## Problem details
Rewrite the IC3 heuristics article from "Researchers have built" to "all once deployed.", switching "IC3" to "PDR".

## Document passage
::::

Researchers have built a system that uses a large language model to automatically rewrite and improve the internal heuristics of IC3, one of the most widely used algorithms in hardware safety verification — and the resulting checker runs with no AI components at all once deployed.
IC3, also known as property-directed reachability (PDR), is a standard algorithm used to verify that a hardware design — a chip, circuit, or digital system — behaves safely under all possible conditions. It either confirms safety by producing a mathematical proof called an inductive invariant, or flags a violation by producing a counterexample trace. The algorithm is trusted precisely because its outputs are checkable: you do not have to trust the tool, only the certificate it produces. The problem, according to the researchers, is that IC3's real-world performance depends heavily on a tangle of hand-tuned heuristics — implementation choices that are costly to optimise manually, fragile across different hardware designs, and difficult to reproduce.
Why Heuristic Tuning in Formal Verification Is So Hard
Heuristics are the informal rules that guide a verification algorithm when no mathematically optimal choice exists. In IC3, dozens of such choices — about how to generalise blocked states, when to restart, how to order proof obligations — interact in ways that are poorly understood even by experts. Improving them typically requires deep specialist knowledge and weeks of manual experimentation across large benchmark suites. IC3-Evolve, described in a paper posted to ArXiv, automates this process by asking an LLM to propose small, targeted code modifications to an existing IC3 implementation.
Every candidate patch is admitted only through proof- and witness-gated validation, preventing unsound edits from ever being deployed.

::::

## Stored items from a collection
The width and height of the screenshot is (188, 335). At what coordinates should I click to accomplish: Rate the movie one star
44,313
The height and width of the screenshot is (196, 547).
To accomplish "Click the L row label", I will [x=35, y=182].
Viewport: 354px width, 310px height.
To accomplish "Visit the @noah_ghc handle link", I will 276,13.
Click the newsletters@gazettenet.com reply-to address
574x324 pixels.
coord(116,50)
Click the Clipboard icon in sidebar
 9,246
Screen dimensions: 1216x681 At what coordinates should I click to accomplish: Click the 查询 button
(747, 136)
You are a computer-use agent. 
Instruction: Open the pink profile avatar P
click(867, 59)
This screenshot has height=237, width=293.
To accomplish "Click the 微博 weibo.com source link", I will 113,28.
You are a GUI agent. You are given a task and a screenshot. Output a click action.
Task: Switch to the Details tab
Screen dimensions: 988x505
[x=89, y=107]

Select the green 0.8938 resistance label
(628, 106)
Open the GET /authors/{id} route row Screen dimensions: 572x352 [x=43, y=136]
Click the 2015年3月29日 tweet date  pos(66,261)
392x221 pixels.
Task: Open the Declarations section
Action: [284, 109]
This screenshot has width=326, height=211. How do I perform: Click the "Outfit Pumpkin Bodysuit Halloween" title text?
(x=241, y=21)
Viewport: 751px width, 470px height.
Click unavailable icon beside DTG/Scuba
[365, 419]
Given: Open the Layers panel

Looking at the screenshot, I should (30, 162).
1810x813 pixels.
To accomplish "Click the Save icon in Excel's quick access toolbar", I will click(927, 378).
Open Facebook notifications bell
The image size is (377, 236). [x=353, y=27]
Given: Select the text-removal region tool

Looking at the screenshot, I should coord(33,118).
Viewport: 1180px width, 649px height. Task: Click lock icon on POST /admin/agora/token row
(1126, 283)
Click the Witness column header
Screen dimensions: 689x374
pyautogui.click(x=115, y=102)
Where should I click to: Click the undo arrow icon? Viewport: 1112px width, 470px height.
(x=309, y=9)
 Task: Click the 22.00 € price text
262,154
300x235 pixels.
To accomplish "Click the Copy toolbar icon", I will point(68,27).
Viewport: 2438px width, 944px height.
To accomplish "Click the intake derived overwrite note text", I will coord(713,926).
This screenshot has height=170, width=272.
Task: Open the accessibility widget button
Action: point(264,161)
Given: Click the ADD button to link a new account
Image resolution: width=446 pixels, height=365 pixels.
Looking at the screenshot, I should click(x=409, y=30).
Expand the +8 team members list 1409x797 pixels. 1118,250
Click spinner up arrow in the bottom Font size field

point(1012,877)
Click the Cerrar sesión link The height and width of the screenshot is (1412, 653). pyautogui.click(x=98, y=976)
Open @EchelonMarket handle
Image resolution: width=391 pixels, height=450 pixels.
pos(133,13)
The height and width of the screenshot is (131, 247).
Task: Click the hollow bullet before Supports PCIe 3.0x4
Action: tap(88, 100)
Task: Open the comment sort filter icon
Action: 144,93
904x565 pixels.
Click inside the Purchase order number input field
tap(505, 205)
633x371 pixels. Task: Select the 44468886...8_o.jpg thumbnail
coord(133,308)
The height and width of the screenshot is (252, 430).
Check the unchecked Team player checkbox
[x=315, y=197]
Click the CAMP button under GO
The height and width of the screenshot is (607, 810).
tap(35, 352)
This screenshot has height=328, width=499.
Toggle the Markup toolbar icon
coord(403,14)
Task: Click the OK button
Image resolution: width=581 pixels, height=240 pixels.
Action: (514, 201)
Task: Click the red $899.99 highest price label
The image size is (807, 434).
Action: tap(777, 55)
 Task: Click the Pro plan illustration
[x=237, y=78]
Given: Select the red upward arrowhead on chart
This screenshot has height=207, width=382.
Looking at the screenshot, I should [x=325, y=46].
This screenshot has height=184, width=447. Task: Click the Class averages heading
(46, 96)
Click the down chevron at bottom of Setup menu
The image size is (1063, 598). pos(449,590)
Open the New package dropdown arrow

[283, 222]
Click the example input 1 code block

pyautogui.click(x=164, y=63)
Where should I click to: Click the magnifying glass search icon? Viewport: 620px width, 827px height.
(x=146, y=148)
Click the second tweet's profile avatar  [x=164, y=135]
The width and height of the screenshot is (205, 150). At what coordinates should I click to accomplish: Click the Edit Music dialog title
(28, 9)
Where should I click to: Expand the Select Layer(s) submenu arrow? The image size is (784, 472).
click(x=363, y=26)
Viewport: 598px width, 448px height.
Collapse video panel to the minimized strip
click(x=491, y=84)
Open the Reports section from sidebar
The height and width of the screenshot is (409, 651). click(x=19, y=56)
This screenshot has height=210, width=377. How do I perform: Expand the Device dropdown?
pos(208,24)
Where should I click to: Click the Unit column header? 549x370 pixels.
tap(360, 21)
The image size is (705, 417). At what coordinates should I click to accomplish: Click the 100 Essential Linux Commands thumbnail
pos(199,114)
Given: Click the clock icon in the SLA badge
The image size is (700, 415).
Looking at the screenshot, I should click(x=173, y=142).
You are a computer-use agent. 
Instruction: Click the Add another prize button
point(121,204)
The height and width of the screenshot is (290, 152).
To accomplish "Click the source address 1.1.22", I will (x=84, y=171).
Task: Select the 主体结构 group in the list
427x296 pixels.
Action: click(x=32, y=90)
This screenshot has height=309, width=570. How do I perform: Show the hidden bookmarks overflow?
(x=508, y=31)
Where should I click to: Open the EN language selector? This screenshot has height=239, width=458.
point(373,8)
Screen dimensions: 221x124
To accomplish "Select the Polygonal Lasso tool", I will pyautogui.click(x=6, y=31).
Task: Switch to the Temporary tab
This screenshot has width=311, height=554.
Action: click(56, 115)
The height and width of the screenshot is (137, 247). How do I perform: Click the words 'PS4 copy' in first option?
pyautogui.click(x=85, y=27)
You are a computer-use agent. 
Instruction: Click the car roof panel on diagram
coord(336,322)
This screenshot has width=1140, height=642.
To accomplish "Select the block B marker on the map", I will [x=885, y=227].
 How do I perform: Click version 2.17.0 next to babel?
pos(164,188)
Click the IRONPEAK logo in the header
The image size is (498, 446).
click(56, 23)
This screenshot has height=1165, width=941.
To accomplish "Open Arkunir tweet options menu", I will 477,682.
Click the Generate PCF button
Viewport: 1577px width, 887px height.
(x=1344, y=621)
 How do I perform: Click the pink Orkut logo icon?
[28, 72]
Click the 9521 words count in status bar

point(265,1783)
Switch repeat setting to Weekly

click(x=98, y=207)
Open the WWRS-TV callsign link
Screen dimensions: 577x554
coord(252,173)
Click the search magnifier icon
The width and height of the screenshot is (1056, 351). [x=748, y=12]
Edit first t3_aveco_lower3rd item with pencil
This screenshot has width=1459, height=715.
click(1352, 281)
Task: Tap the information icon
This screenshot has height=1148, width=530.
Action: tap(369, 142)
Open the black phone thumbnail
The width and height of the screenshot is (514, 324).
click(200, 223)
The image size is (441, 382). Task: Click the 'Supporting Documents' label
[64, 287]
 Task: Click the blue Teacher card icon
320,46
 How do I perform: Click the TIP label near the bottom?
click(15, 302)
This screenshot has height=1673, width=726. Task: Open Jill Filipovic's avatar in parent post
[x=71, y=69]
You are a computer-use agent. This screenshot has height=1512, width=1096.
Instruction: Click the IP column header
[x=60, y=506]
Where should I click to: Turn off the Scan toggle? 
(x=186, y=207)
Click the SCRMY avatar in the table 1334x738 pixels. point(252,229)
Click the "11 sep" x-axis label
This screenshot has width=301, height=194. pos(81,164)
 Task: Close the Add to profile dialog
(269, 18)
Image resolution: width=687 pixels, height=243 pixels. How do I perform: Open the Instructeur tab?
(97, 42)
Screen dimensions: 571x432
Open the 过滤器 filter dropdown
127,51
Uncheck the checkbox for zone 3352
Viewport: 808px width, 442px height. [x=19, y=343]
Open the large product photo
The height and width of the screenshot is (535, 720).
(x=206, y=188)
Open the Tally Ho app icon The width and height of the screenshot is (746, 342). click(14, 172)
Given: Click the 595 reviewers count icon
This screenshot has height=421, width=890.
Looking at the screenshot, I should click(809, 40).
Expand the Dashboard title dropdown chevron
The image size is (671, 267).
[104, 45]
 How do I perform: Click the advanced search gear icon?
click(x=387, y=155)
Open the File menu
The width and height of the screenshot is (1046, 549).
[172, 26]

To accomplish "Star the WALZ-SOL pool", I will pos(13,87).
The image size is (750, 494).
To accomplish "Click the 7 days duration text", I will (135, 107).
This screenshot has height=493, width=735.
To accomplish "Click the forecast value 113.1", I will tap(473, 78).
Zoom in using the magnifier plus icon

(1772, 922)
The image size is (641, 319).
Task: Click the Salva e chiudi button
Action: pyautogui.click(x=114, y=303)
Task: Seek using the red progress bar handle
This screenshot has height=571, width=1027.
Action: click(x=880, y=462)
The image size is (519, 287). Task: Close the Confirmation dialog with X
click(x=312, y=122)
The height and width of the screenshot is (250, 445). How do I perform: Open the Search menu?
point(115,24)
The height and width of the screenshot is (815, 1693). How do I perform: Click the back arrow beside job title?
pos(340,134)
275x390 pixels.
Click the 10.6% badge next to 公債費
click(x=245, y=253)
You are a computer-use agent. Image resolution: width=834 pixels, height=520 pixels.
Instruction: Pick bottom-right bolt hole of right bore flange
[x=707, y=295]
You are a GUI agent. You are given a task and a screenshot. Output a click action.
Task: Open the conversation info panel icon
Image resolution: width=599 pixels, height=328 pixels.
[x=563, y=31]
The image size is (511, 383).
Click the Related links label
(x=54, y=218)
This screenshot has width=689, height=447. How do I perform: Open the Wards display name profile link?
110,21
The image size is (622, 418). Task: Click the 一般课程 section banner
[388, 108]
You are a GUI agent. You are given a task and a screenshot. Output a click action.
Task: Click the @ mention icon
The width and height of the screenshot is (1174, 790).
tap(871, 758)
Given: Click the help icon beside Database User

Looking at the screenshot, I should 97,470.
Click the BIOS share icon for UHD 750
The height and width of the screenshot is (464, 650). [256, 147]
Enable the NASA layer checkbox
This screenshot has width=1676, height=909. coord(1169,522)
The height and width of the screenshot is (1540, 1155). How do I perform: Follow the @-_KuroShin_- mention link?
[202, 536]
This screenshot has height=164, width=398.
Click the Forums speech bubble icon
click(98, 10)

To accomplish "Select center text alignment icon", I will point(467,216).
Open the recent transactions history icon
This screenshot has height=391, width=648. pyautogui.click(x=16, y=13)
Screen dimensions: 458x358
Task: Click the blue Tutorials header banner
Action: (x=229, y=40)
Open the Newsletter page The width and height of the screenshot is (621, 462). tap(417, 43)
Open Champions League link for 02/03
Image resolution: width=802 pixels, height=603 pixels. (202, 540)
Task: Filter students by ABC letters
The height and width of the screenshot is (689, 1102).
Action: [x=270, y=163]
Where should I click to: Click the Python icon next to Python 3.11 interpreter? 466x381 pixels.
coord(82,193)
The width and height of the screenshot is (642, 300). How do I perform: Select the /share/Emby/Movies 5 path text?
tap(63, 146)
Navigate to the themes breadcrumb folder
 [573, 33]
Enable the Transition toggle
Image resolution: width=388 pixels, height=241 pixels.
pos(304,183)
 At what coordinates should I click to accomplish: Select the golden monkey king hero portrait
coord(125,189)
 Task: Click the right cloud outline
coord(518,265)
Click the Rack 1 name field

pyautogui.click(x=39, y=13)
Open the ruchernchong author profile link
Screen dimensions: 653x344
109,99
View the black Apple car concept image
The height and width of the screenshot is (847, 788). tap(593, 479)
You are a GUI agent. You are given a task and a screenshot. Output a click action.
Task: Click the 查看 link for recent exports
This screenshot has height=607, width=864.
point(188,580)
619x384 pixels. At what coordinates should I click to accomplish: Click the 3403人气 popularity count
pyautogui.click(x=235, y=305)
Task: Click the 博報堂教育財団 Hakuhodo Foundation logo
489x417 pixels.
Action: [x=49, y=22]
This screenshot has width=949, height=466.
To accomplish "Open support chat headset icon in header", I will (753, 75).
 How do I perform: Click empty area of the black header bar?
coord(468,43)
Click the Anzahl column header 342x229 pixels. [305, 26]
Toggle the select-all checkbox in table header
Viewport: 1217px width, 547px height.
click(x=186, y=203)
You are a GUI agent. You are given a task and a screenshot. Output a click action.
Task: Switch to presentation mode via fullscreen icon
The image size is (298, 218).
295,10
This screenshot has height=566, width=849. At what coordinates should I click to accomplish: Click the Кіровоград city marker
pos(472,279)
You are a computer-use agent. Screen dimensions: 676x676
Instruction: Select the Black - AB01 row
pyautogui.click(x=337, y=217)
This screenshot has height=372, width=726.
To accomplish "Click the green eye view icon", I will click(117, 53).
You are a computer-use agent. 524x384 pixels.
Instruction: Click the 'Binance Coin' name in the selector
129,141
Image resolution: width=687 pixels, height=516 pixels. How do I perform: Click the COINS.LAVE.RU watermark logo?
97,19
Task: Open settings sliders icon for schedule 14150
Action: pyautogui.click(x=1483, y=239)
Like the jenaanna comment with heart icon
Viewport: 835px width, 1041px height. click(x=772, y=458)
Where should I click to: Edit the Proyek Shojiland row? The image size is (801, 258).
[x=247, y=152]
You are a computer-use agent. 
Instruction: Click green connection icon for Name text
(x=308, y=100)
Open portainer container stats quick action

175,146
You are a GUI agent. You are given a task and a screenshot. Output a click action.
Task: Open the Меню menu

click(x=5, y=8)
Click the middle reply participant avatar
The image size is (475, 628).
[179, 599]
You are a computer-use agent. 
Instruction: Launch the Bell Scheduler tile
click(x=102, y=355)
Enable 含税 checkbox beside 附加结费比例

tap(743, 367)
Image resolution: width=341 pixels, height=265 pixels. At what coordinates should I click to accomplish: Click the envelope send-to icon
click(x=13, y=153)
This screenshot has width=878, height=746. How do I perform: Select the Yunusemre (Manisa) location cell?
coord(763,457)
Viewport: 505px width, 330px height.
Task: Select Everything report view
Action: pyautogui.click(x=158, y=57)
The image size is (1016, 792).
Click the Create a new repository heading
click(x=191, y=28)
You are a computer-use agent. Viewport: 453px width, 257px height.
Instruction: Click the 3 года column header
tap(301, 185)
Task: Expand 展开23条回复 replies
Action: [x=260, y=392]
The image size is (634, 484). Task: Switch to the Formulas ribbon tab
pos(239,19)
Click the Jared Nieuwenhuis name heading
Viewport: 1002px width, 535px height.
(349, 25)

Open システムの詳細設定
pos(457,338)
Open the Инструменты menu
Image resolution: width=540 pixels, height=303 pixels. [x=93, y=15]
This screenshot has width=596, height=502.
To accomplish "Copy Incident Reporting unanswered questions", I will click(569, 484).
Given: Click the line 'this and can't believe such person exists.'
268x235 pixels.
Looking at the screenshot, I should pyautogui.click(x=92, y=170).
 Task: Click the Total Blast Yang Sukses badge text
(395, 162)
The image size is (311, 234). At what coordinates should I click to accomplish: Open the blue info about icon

::::

## Expected answer
Researchers have built a system that uses a large language model to automatically rewrite and improve the internal heuristics of PDR, one of the most widely used algorithms in hardware safety verification — and the resulting checker runs with no AI components at all once deployed.